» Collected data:
________________________
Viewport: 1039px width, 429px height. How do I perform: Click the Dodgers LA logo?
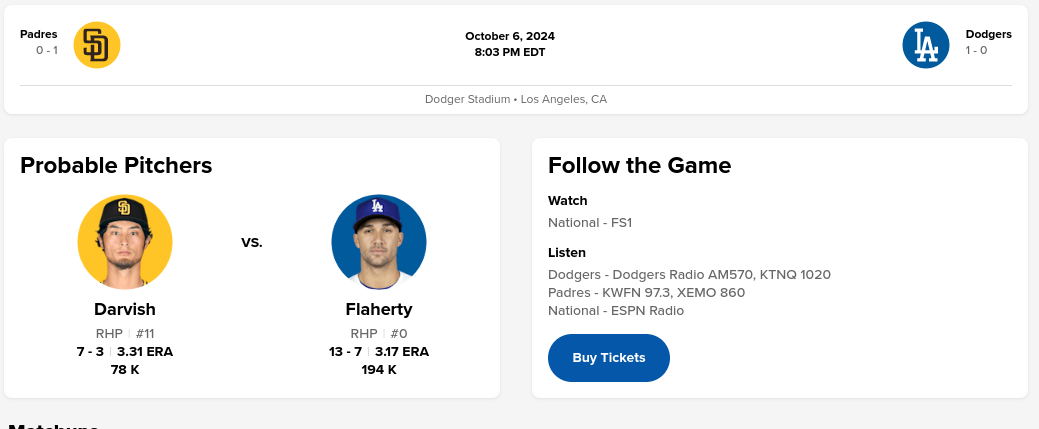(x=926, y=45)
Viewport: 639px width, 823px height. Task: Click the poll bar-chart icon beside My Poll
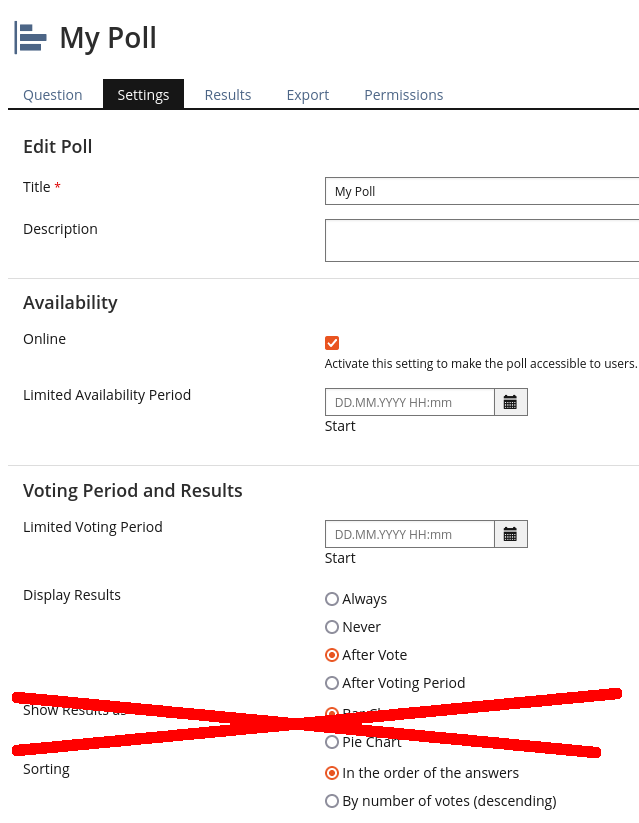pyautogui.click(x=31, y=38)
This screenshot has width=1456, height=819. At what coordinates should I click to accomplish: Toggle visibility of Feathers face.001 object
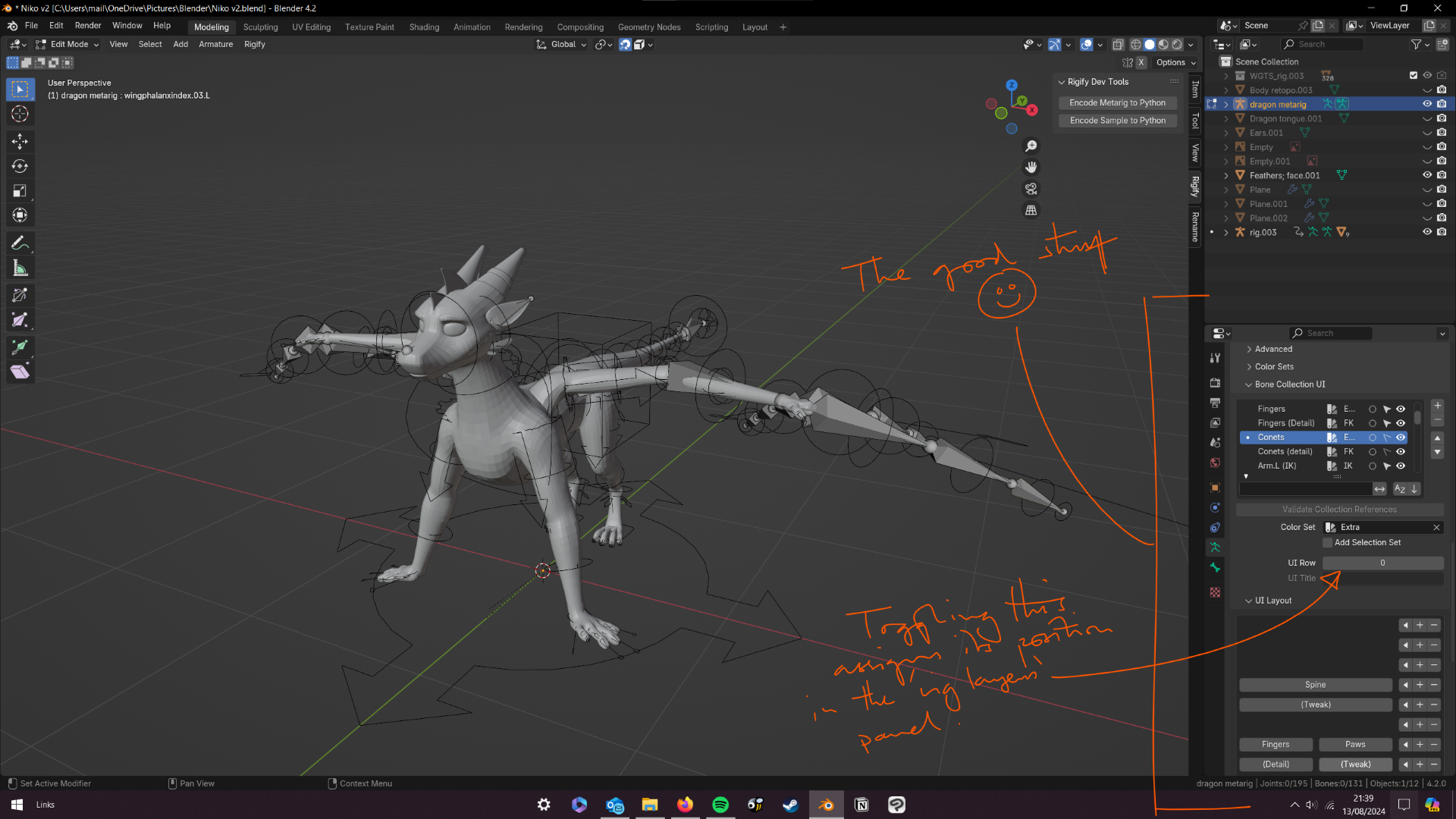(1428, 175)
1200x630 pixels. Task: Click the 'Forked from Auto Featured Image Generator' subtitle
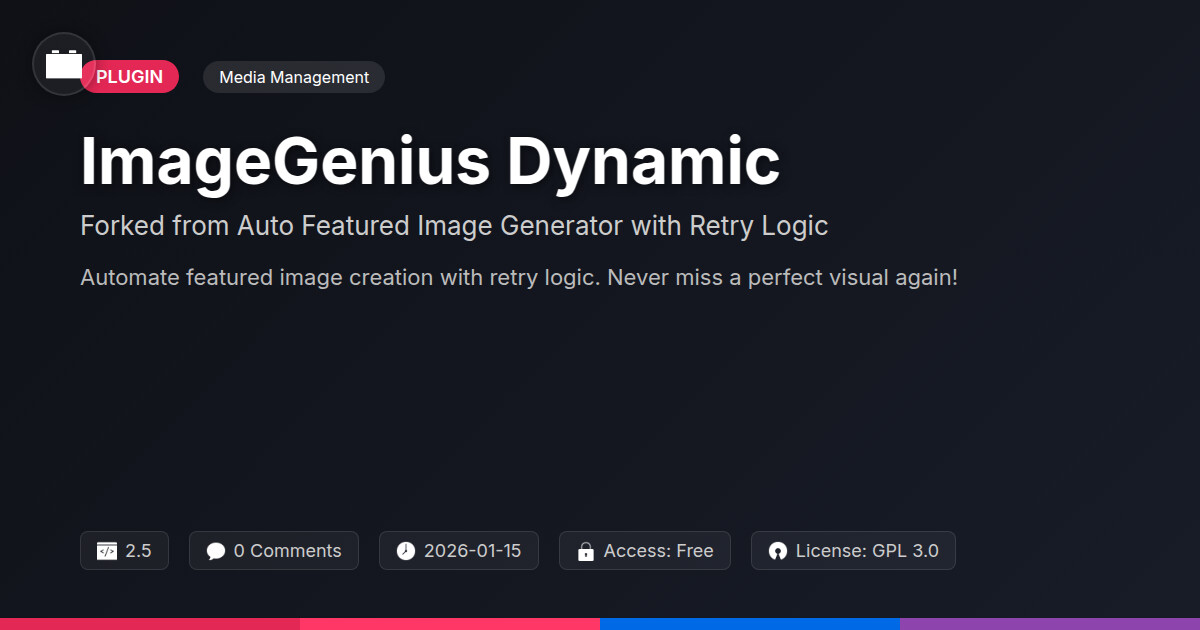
________________________
» Your goal: After removing the pictures, set down every record above exactly as it stands.

» Result:
Viewport: 1039px width, 429px height. How do I perform: Click the Dodgers LA logo?
(x=926, y=45)
Viewport: 639px width, 823px height. Task: Click the poll bar-chart icon beside My Poll
pyautogui.click(x=31, y=38)
This screenshot has width=1456, height=819. At what coordinates should I click to accomplish: Toggle visibility of Feathers face.001 object
(1428, 175)
1200x630 pixels. Task: Click the 'Forked from Auto Featured Image Generator' subtitle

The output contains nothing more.